Now, you've said we've done this before, right? Yeah, we've done that before. So far, it's the same page like the one that we were talking about earlier. Now going back here to the top of the page, I can specify my directive, and I can specify output caching to be duration equals ten and then vary by param equals none. So, that's this page is cached every ten seconds. That's the page in the browser. Bear with me here, I'm going to show you an example.
But let's view the page in the browser. The page loads up. It should give me the time and then, from there, I'm going to reload the page. It says 58. I'm refreshing the page, nothing happening. Refreshing every ten seconds, I get the time back again. Refreshing, nothing happens. And now refreshed again. All right.
This page, then, is being cached and it's being served from the cache for me every ten seconds, it's just going to be refreshed again and the whole page is reloaded.
Now, there is in here, in your controls, there is a substitution control. Substitution control is the one that you can use if you don't want that portion of the page to be cached. So, for example in here, I could say using the substitution control, and then I'm going to drop the substitution control right underneath it. Let's go to the source.
Here's the substitution control. Substitution, substitution one, that's the control right there. And then in here, I have some properties for this substitution control. The important property that I'm interested in is the method name. I can specify the method name for that specific control. Let's say call it, for example, get my time. It gives me the time that I'm interested in.
Now, this method is the one that returns back the time for me, like the other one returning the time. All right, I got my time. Let's go to the source code and write that method. So, this method is public, must be static and it returns a string because it's the time in string format, get my time. This method is taking an HTTP context, named context. That's how the signature of the method is. It's a public method, static method, returns a string in this case because I'm returning a string which is the date and the time in a string format, and then the method is called get my time with HTTP context as a parameter.
So, I'm going to return date time.now.tostring in a T format. That's the method get time.

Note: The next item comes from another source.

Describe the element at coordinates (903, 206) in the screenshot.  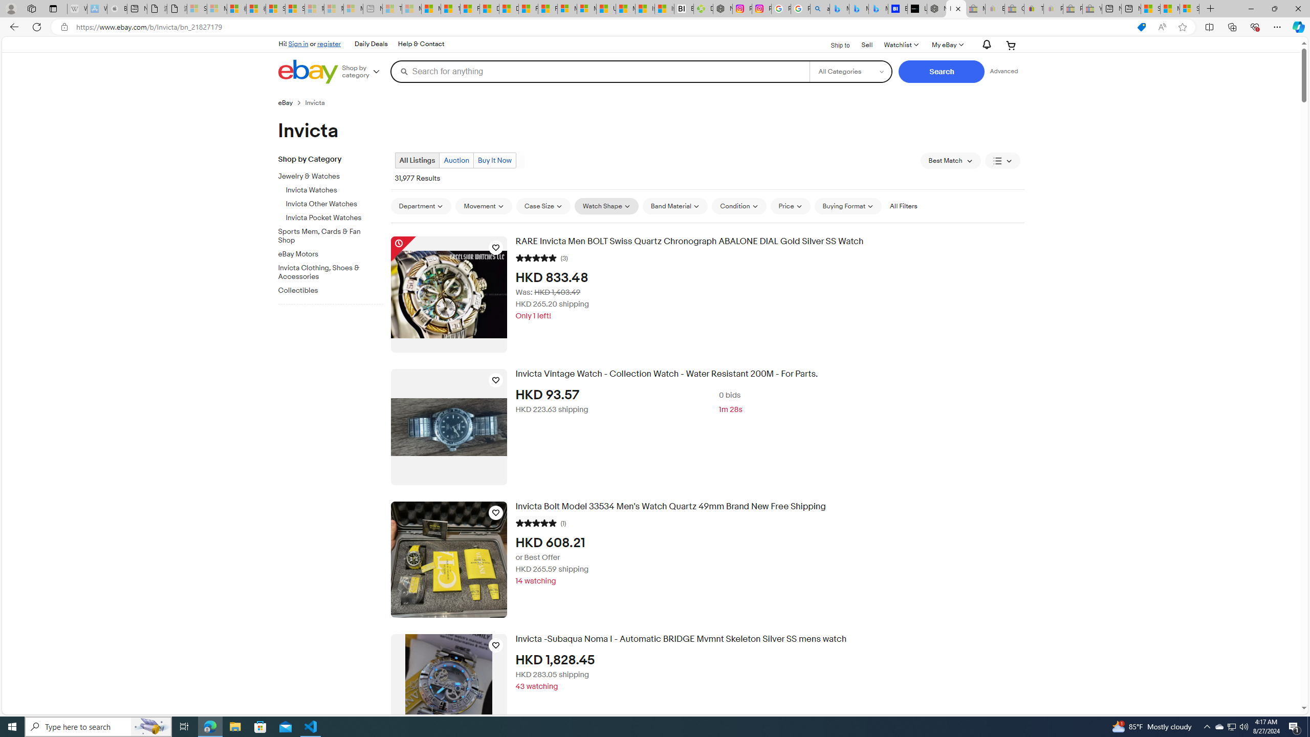
I see `'All Filters'` at that location.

It returns the time. Now, remember the method is being called, that's the method name for the substitution control. Let's try to click on the page, view it in the browser. 5:29:01, 5:29:01, refreshing. You notice that every time I refresh, the one with the substitution is changing, but the top one is only changing every ten seconds. So, the substitution is changing, the other one will change eventually. See there, 20 right now, 21, 22, 23, 24, 5, 6, or 7, 8, 9, 30.
So, then in that case then, you notice that the one with the substitution control is the one that does not get cached. Only the other portion, the rest of the page, is being cached. But not the one with the substitution control. So, this is how we can use partial caching. A portion of the page is being cached but in our case in here, a portion of it is not being cached, which is for the substitution control. And the rest is being cached for the duration of ten seconds.

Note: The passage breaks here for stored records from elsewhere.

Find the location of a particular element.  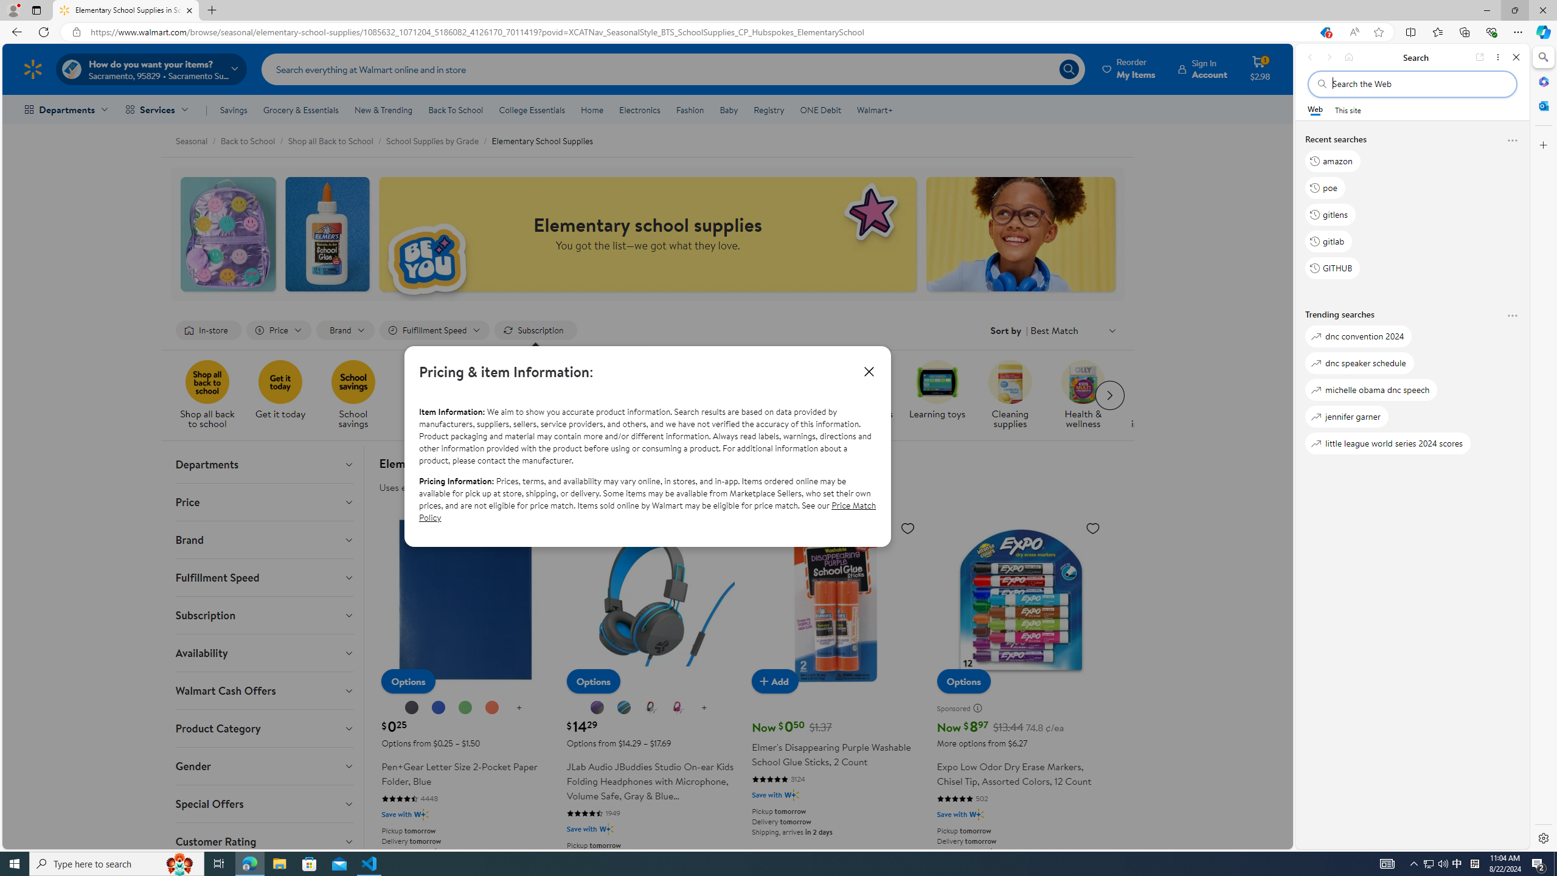

'Price Match Policy' is located at coordinates (647, 510).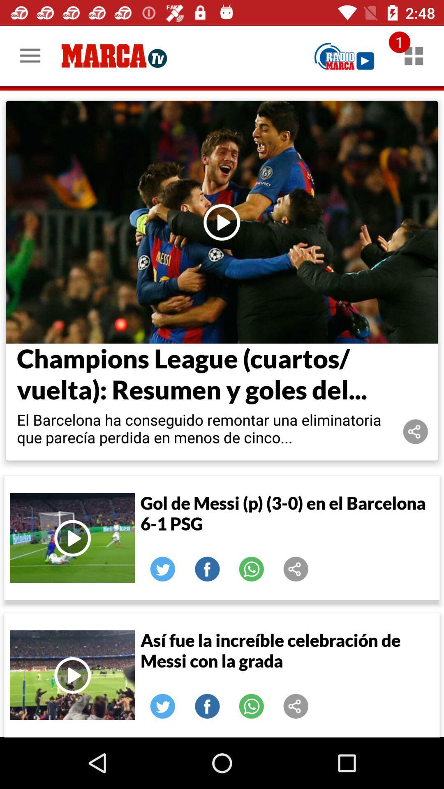 This screenshot has height=789, width=444. What do you see at coordinates (163, 706) in the screenshot?
I see `share the article` at bounding box center [163, 706]. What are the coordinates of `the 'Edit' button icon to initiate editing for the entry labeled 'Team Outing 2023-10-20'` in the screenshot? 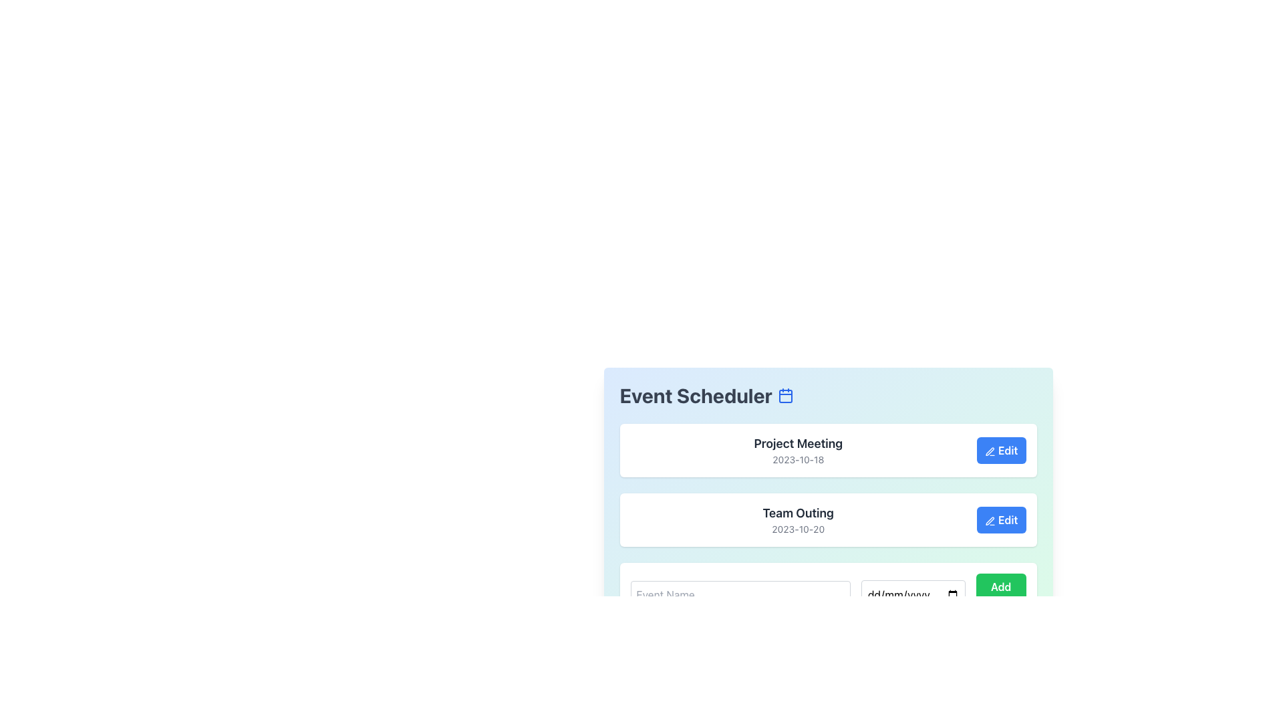 It's located at (990, 520).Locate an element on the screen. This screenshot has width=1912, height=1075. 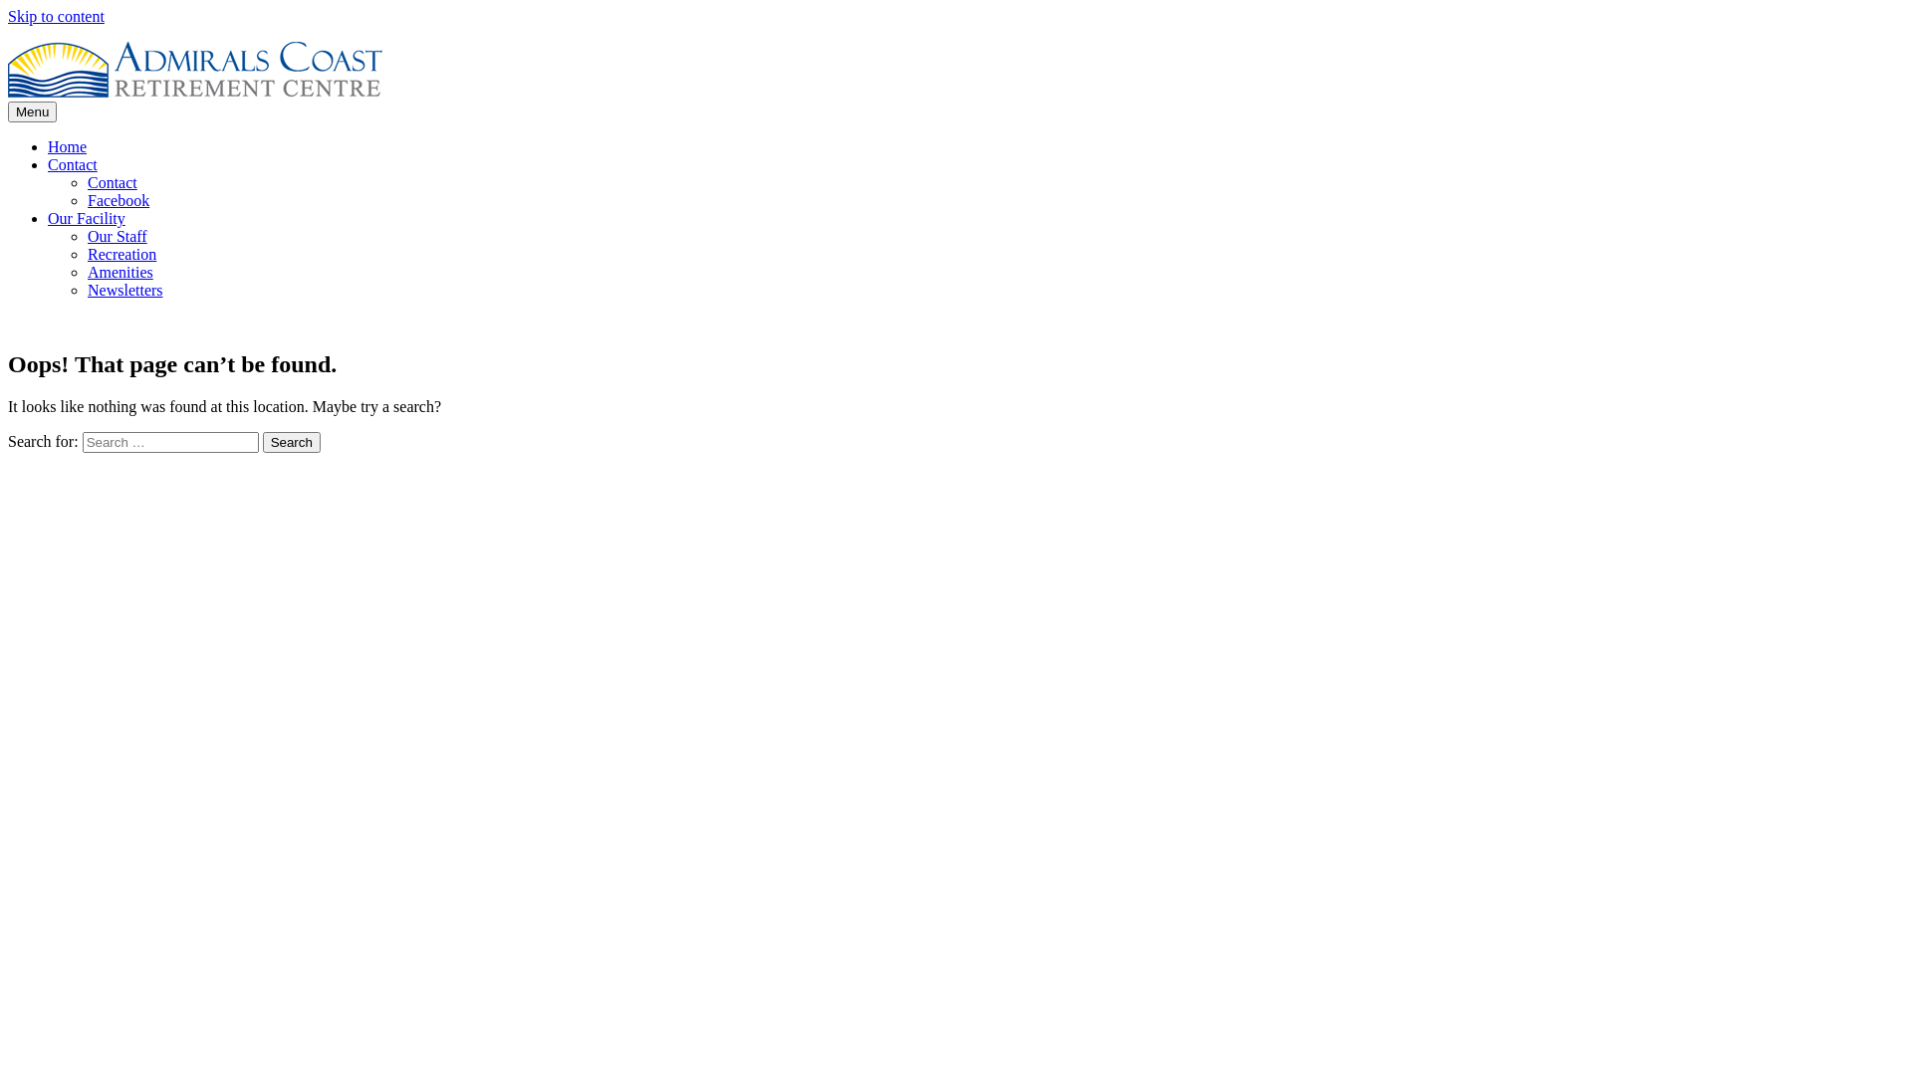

That's how we can work with partial caching and, as you noticed, I explained for you how we can specify the location where the page is cached. We can have a dependency on a specific file using add file dependency. We can remove an outputcache from the item by using the method remove item, put cache item. We can also specify the configurations in the web.config, so we don't have to change them in every page. And we can use the substitution control so we don't have to cache a specific control within a page.